You are a robber. Given an array of house values, find the maximum money you can rob without robbing two adjacent houses.
At each house you make one choice: rob it (and skip the previous) or skip it (and carry forward whatever you had). dp[i] = max(dp[i-1], dp[i-2] + nums[i]). Since you only look back two steps, two variables replace the full array, giving O(n) time and O(1) space.
How to think about it
Recognise the pattern
The signal is a linear sequence with a “skip one neighbour” constraint. Whenever a decision at index i affects what you can do at i+1 but not i+2, the recurrence has a clean two-state look-back. This pattern appears in stock cooldown, paint houses, and delete-and-earn problems — all are house-robber variants in disguise.
Define the DP
- State:
dp[i]= maximum money robbing optimally among houses 0 … i. - Recurrence:
dp[i] = max(dp[i-1], dp[i-2] + nums[i])dp[i-1]: skip house i, keep whatever was best up to i-1.dp[i-2] + nums[i]: rob house i, add its value to the best before the previous house.
- Base cases:
dp[0] = nums[0],dp[1] = max(nums[0], nums[1]).
Build the approach step by step
Brute force tries every subset of non-adjacent houses — exponential.
Recursive with memo is clean but O(n) stack space.
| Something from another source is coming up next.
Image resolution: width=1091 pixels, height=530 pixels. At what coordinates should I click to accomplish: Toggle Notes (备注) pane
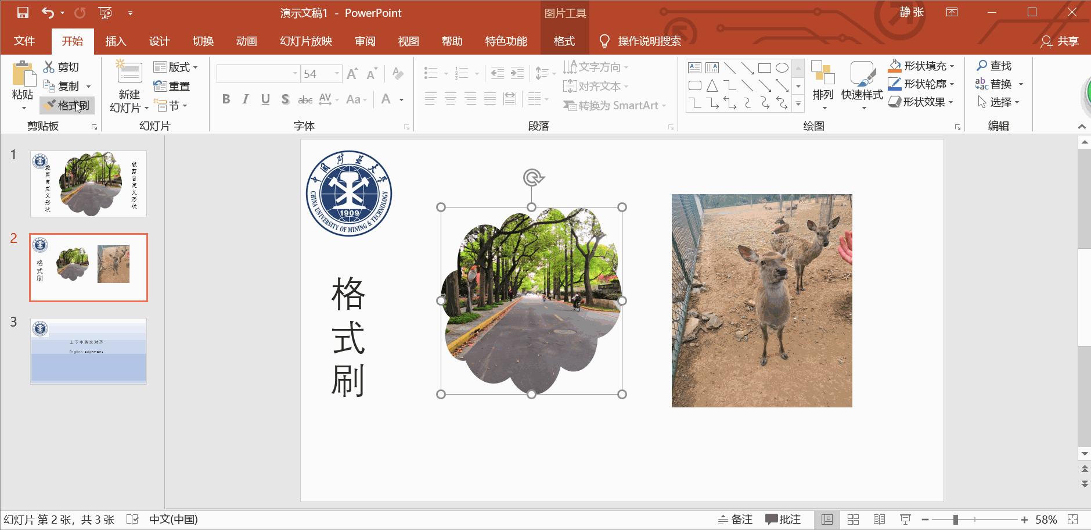pyautogui.click(x=735, y=520)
Bottom-up, space-optimised: since dp[i] only depends on dp[i-1] and dp[i-2], keep only prev2 and prev1:
nums = [2, 7, 9, 3, 1]
i=0: prev2=2
i=1: prev1=max(2,7)=7
i=2: new = max(7, 2+9) = 11 prev2=7, prev1=11
i=3: new = max(11, 7+3) = 11 prev2=11, prev1=11
i=4: new = max(11, 11+1) = 12 prev2=11, prev1=12
Answer: 12 (rob houses 0,2,4 -> 2+9+1=12)Complexity
- Time — O(n): one pass through the array.
- Space — O(1): two variables, no array.